(Stored data entries)
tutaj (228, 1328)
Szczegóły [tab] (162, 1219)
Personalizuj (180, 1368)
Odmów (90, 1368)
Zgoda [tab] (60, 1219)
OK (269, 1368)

_What the exercise asks_
Top to bottom, the records above must be output exactly.

_Answer to this task_
tutaj (228, 1328)
Szczegóły [tab] (162, 1219)
Personalizuj (180, 1368)
Odmów (90, 1368)
Zgoda [tab] (60, 1219)
OK (269, 1368)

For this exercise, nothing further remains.